What is expected: From the records that follow, copy every line in which "computer" appears.

(Extracted information Opens)

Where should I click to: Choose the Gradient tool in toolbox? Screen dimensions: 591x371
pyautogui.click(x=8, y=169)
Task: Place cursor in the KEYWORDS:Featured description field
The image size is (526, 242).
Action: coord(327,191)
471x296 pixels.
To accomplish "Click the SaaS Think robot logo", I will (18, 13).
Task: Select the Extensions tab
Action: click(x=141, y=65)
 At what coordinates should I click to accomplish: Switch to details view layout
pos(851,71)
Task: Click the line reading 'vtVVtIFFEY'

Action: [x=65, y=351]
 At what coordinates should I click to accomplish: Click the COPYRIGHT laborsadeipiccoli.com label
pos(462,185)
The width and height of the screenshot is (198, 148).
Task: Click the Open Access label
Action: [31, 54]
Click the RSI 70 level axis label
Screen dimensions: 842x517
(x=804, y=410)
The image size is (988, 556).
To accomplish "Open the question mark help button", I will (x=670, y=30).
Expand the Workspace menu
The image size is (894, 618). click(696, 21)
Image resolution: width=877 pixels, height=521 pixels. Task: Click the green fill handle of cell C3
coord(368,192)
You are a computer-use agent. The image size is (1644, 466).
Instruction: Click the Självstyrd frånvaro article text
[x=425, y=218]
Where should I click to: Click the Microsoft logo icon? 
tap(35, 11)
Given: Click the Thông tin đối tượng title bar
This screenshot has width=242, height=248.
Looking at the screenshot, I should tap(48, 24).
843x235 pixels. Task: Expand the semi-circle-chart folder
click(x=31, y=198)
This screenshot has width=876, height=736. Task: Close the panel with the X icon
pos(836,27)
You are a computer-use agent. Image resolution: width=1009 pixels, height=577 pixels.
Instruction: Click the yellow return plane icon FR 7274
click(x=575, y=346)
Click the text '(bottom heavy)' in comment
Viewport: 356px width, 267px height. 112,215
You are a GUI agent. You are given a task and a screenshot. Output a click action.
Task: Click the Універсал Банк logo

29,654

(Extracted information Closes)

Answer for this exercise:
You are a computer-use agent. The image size is (1644, 466).
You are a computer-use agent. Image resolution: width=1009 pixels, height=577 pixels.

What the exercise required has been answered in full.